As AI agents become embedded across enterprise workflows, a new challenge is coming into focus: identity. It needs to go beyond what that agent can do, but who it represents, who governs it, and who is accountable when something goes wrong.
With the onset of AI, most agents operate in shared namespaces, typically under generic domains like .com, where identity signals are weak, provenance is ambiguous, and trust is inferred rather than assured. This model was fine for websites and APIs, but it breaks down in an agent-driven world where autonomous systems act, negotiate, and transact on behalf of organizations.
DotBrand TLDs offer a strategic infrastructure rather than defensive assets and should be a key consideration for any leader responsible for the governance and security of autonomous systems.
End-to-End Control Over Agent Identity
Owning a dotBrand allows an enterprise to assert end-to-end control over agent identity, and resolve ambiguity in shared namespaces. Unlike generic domains (like .com and .ai), a dotBrand is closed, governed, and operated exclusively by the brand owner (like Google’s .google or BMW’s .bmw). Every registration decision, policy, and technical control flow from a single source of authority.
For AI agents, this control is foundational: operating under a dotBrand inherits the brand’s governance, compliance, and accountability frameworks by default.
From Defensive Asset to Strategic Infrastructure
In 2012, as part of the last gTLD round, dotBrands were viewed through a defensive lens: a way to protect trademarks, prevent misuse, and future-proof naming rights. In the next gTLD round, that framing is just the beginning–DotBrands can also be a part of your strategic infrastructure for trusted AI and agent ecosystems. Learn more about the upcoming next round of gTLD applications in our latest webinar.
As enterprises deploy countless internal agents, handling customer interactions, supply chain coordination, compliance monitoring, and decision support, the need for a trustworthy naming and identity layer becomes critical.
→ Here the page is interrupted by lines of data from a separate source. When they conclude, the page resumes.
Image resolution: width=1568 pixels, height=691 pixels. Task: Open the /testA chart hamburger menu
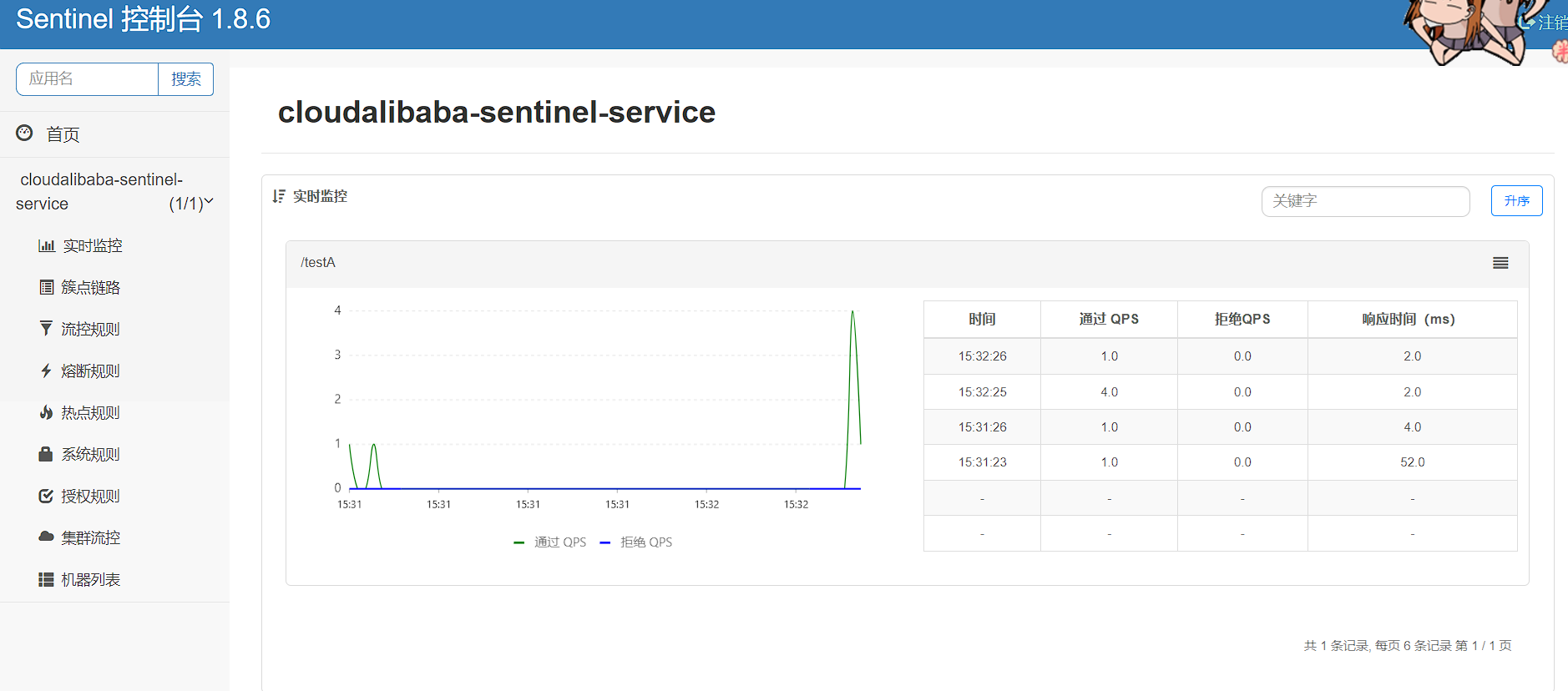coord(1500,263)
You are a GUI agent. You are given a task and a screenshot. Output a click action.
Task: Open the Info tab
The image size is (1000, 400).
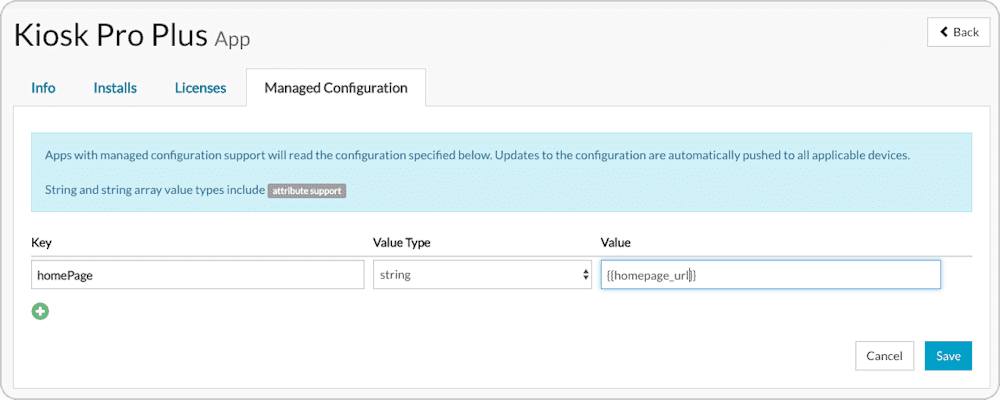(x=43, y=88)
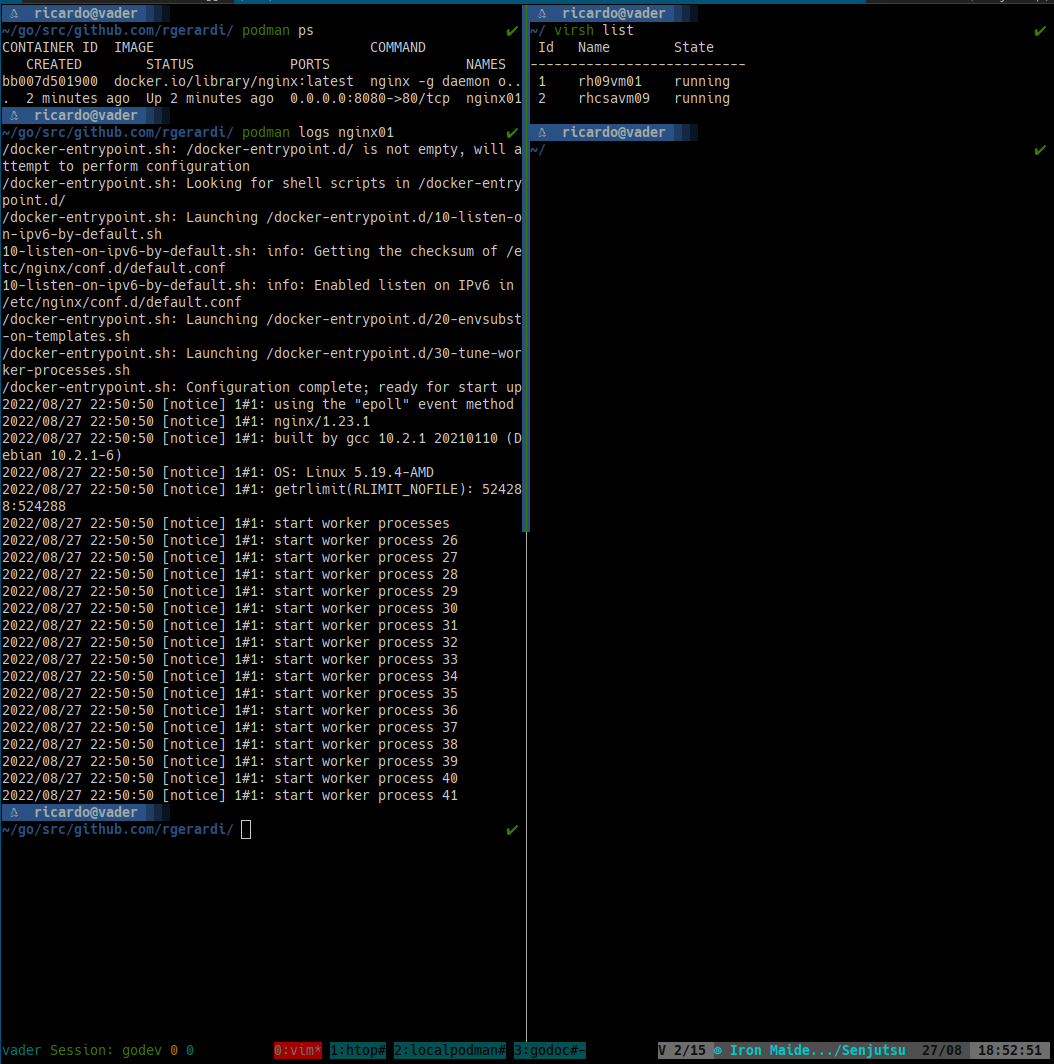Screen dimensions: 1054x1064
Task: Open the 2:localpodman tmux window
Action: (450, 1050)
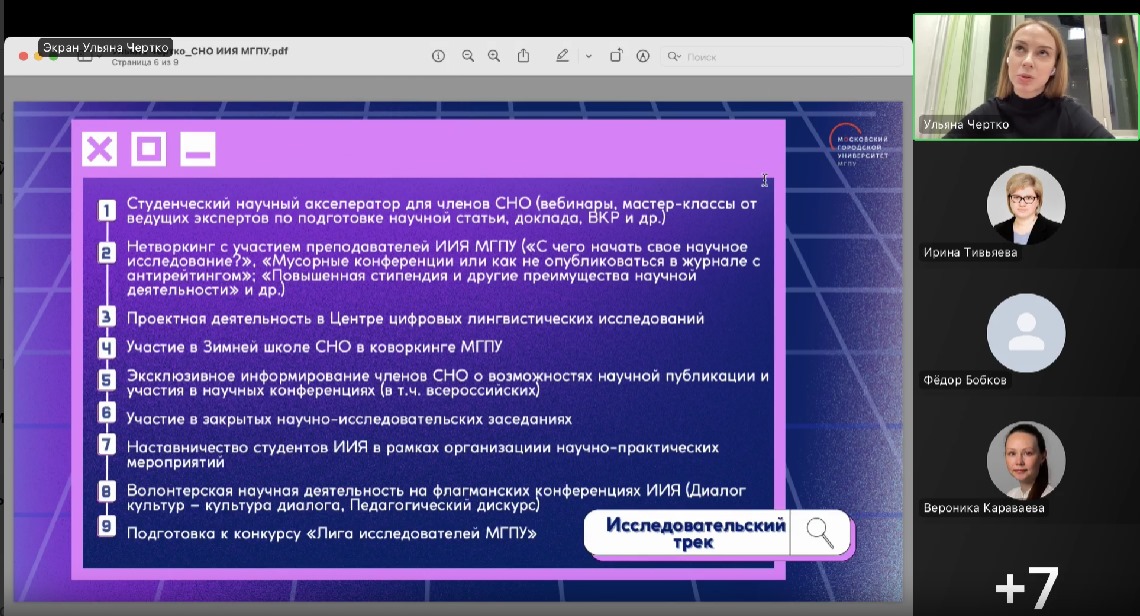Click the search field in the toolbar
Viewport: 1140px width, 616px height.
(x=780, y=57)
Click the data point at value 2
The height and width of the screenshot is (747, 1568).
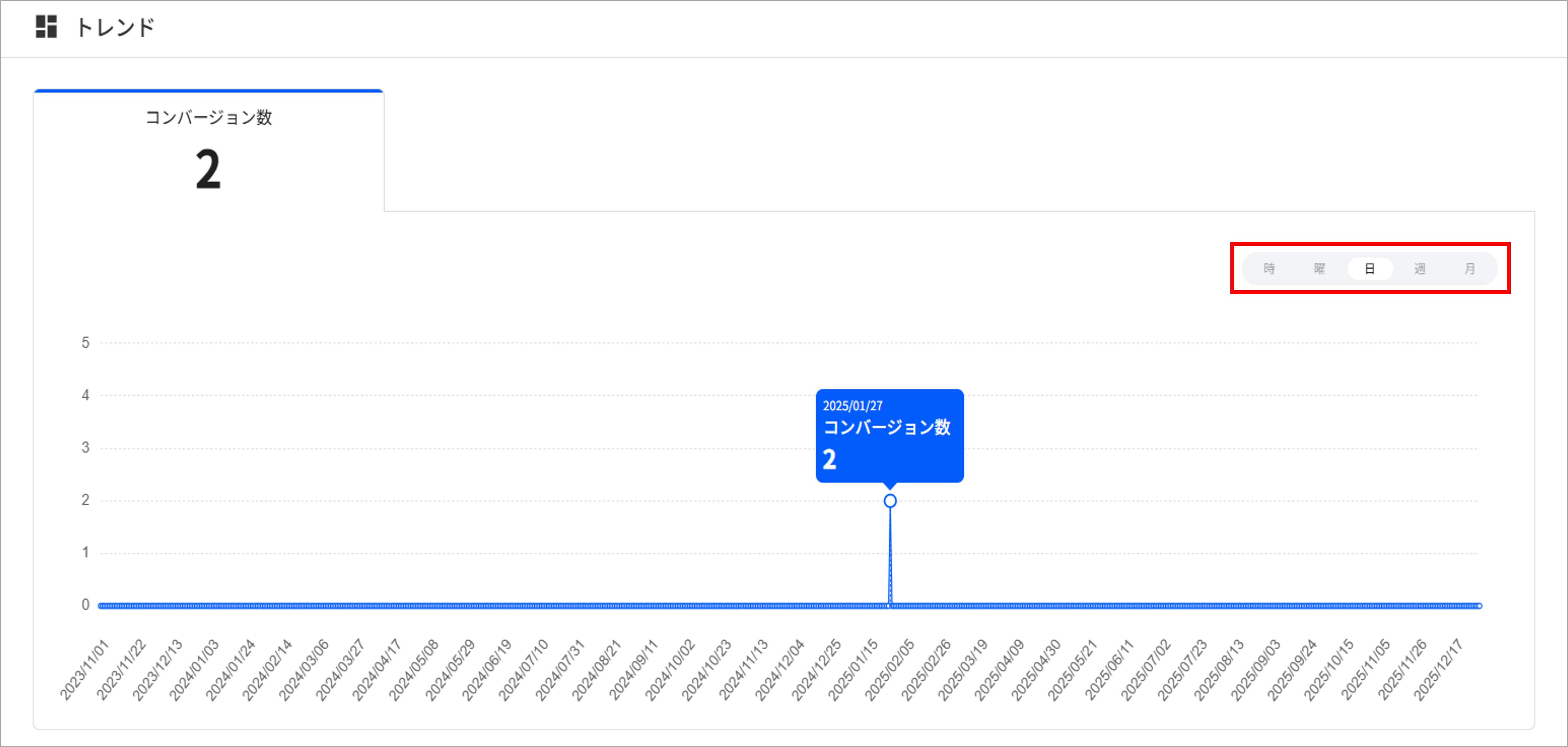tap(890, 501)
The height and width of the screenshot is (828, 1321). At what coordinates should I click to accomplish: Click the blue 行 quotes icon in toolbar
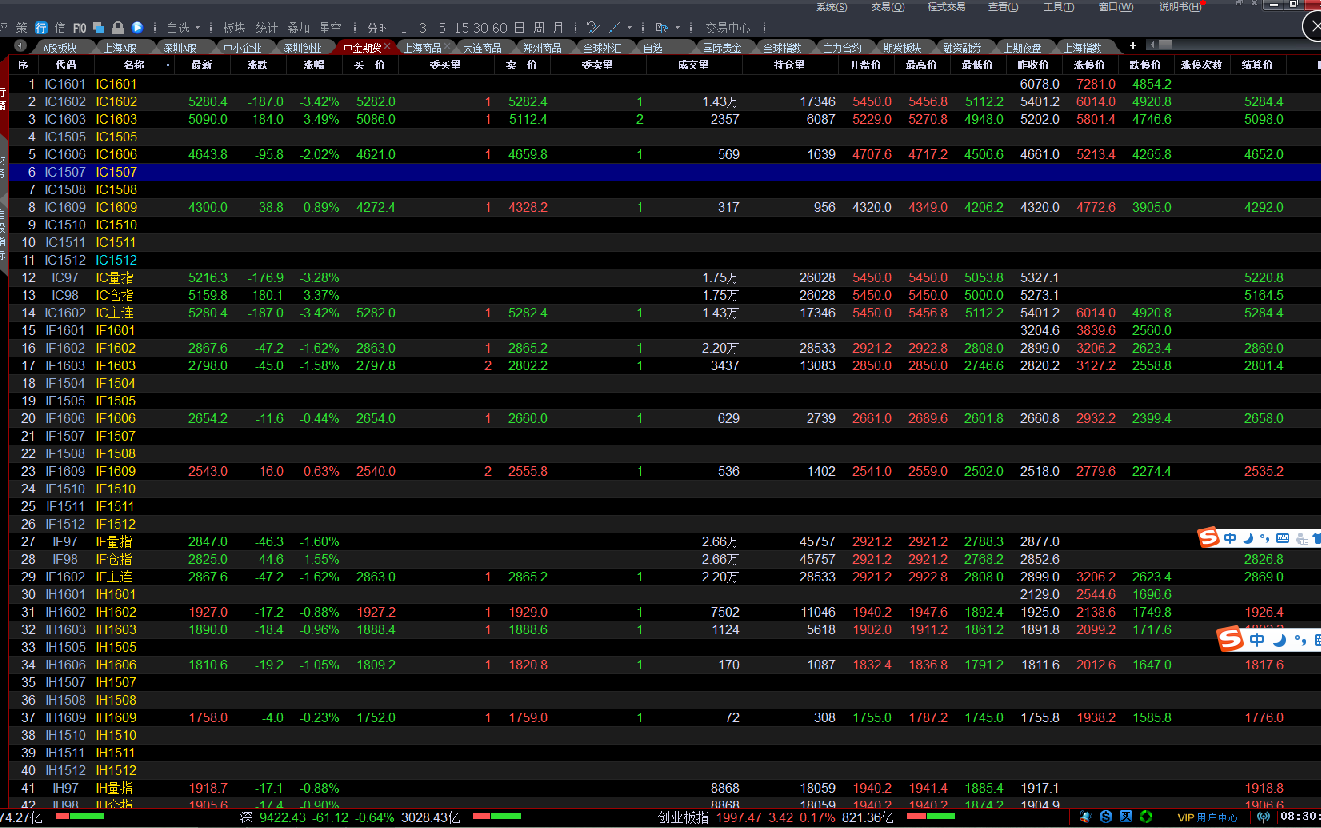tap(41, 27)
DotBrands can help provide exactly that: a controlled environment where identity is not asserted but guaranteed.
Agent Name Service (ANS): Identity by Design
With the emergence of Agent Name Service (ANS), the role of a dotBrand expands even further it functions as a verified identity framework for internal agents.
Under this model:
- Each agent registered under the dotBrand has provable provenance: it is known who created it, who owns it, and who governs it.
- Governance and compliance are encoded in the namespace, not bolted on afterward.
- Master brand policies automatically apply to every agent, ensuring consistency, auditability, and enforceable controls.
This dramatically reduces the surface area for impersonation, misrepresentation, and policy drift, risks that increase exponentially as agent ecosystems scale.
Why Namespace Matters for Trust Scoring
In an agent-to-agent or agent-to-system interaction, trust will increasingly be quantified. Risk engines, marketplaces, and orchestration layers will evaluate agents based on signals such as identity assurance, governance clarity, and accountability.
All other factors being equal, an agent operating on a dotBrand should score higher than one operating on .com. Why? Because the namespace itself encodes responsibility, control, and trust.
A dotBrand signals:
- There is a known enterprise behind the agent.
- That enterprise has accepted operational and legal responsibility.
- The agent operates within defined governance and compliance boundaries.
In contrast, a shared namespace offers none of these guarantees by default.
The Trust Layer for the Agent Economy
As the internet transitions from a network of websites to a network of autonomous agents, trust can no longer be implicit. It must be designed into the system.
DotBrands offer enterprises a rare opportunity: to own not just their digital presence, but the identity fabric their AI agents rely on. In the next phase of the internet, that control won’t be optional, it will be a competitive and regulatory necessity.
The organizations that act early will be best positioned to build agent ecosystems that are not only powerful but trusted by design. The next round of gTLD applications is expected to begin in April 2026 and be open until mid-August. The next round likely won’t be for ten or more years.